CLIN 2005 Abstracts
  • Anagram-Key based Tokenizer Evaluation
    Martin Reynaert (Induction of Linguistic Knowledge, Universiteit van Tilburg)
    A tokenizer has to be able to deal with widely differing phenomena depending on electronic texts' type or original format. Within the framework of the STEVIN project D-CoI we aim to build a pilot-corpus of 50 million words of written Dutch text from widely diverging sources. Sentence splitting/tokenization is one of the first pre-processing steps these texts need to undergo and mistakes made in this step compromise all subsequent annotation layers. We therefore evaluate 5 extant tokenizers for Dutch with the aim of combining their strengths. In the absence of prior work on automatic tokenizer evaluation methodology, we present our own solution and the actual evaluation results.

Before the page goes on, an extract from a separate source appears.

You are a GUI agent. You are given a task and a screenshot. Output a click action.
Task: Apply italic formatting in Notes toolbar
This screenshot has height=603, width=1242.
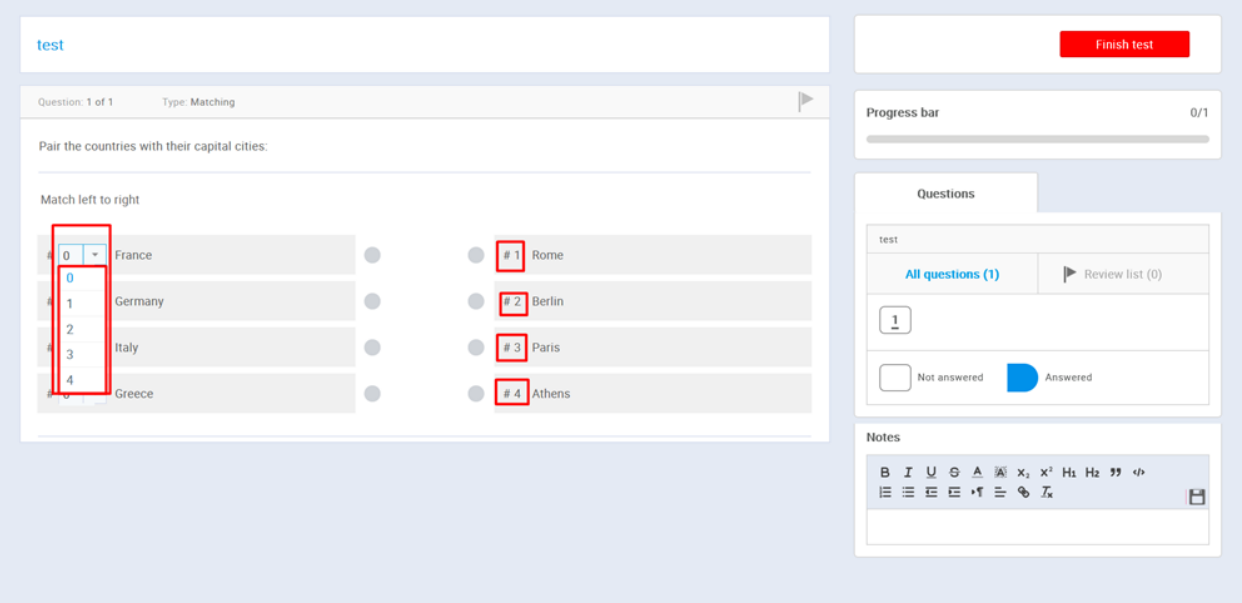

    The evaluator is based on anagram key-hashing which provides a cheap and suitable abstraction from the actual character strings. In a first step, the evaluator determines how many end-of-line characters and spaces are to be added/subtracted on the basis of the input text and the gold standard tokenized text. It then determines for each tokenizer's output, first how many of these additions have been effected and, second, if these additions were in actual fact performed at the correct locations. It is in this second step that the anagram key hash values come into their own: without the need for performing actual string comparisons, the anagram-key values allow for determining for one or possibly more lines of tokenizer output whether the line(s) match with the expected gold standard line.

    In the absence of gold standards covering all possible tokenization phenomena, the module allows for inter-tokenizer output comparison. This enables the automatic identification of inter-tokenizer disagreements and thereby facilitates the guided compilation of more comprehensive tokenizer benchmark evaluation sets.